Maurice Papon à Bordeaux lors de son procès en 1998 © LCI"Je n'ai ni remords, ni regrets." Dans une interview au Point publiée en 2004, Maurice Papon ne reniait rien de son passé trouble. Il s'agissait du premier entretien accordé par l'ancien secrétaire général de la préfecture de Gironde depuis sa condamnation en 1998 pour "complicité de crimes contre l'humanité" pour sa responsabilité dans la déportation de Juifs pendant la Seconde guerre mondiale. Une peine de dix ans de prison en guise de point final à la longue carrière d'un haut fonctionnaire qui servira successivement la IIIe République, Vichy, puis les IVe et Ve Républiques.
Maurice Papon naît le 3 septembre 1910 à Gretz-Arminvilliers, en Seine-et-Marne. Après des études de droit, d'économie, de Sciences politiques, il entame à 25 ans la trajectoire rectiligne d'un serviteur dans les plus hauts rouages de l'Etat. Avant d'être rattrapé par son sinistre passé.
Ministre dans le gouvernement Barre
Secrétaire général de la préfecture de Gironde en 1942, il devient préfet des Landes en 1944 ; de Corse en 1947. Il occupe notamment les postes exposés de préfet de Constantine (1956-58).
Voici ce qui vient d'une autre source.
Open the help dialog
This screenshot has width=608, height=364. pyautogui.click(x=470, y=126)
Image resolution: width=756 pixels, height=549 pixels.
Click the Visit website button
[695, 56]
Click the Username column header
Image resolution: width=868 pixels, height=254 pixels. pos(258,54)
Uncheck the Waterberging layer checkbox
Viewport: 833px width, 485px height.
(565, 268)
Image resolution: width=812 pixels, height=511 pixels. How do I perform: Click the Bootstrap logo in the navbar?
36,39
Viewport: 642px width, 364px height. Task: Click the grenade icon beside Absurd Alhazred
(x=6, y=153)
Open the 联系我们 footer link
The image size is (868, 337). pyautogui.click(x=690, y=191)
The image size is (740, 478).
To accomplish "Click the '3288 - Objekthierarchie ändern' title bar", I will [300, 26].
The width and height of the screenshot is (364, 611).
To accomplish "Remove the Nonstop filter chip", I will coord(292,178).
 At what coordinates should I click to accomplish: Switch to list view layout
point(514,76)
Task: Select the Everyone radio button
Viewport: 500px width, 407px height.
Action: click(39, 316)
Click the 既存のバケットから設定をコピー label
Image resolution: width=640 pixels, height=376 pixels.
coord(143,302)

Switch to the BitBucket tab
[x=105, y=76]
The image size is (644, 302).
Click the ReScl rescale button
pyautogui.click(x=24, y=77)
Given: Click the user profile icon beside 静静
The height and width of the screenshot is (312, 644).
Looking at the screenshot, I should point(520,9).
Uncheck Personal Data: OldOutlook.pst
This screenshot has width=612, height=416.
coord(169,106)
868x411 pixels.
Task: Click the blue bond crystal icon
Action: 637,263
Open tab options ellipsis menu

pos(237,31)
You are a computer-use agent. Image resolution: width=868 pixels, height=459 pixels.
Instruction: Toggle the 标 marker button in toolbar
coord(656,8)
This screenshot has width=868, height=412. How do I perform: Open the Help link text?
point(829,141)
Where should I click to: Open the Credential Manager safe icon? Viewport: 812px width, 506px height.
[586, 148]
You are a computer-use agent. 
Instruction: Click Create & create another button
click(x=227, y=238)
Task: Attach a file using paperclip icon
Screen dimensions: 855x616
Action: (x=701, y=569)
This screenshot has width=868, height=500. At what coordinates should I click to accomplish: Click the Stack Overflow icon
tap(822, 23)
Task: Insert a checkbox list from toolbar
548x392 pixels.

En mars 1958, en pleine tourmente algérienne, il est nommé préfet de police de Paris. Il réprime violemment la grande manifestation des Algériens le 17 octobre 1961, à Paris. "Une malheureuse soirée'", selon lui. Il est également mis en cause pour la mort de neuf militants, dont huit communistes au métro Charonne le 8 février 1962. Parallèlement, il fait face à la menace des attentats de l'OAS qui déchirent périodiquement Paris. En 1968, après un bref passage dans l'industrie comme PDG de Sud-Aviation, Maurice Papon entame une carrière politique. Il devient un dirigeant gaulliste de l'UDR, puis du RPR. Il est élu député du Cher en 1968. En 1978, Maurice Papon devient ministre du Budget du gouvernement Barre.
1981 : l'épisode bordelais sort de l'ombre. Le Canard Enchaîné publie les documents sur les rafles datés de 1943 et 1944 et signés de la main de Maurice Papon l'impliquant dans la déportation de Juifs. Après 17 ans de bataille juridique, l'ancien fonctionnaire doit affronter la Justice. Et la France replonge dans l'une des périodes les plus sombres de son Histoire. 56 ans après les faits.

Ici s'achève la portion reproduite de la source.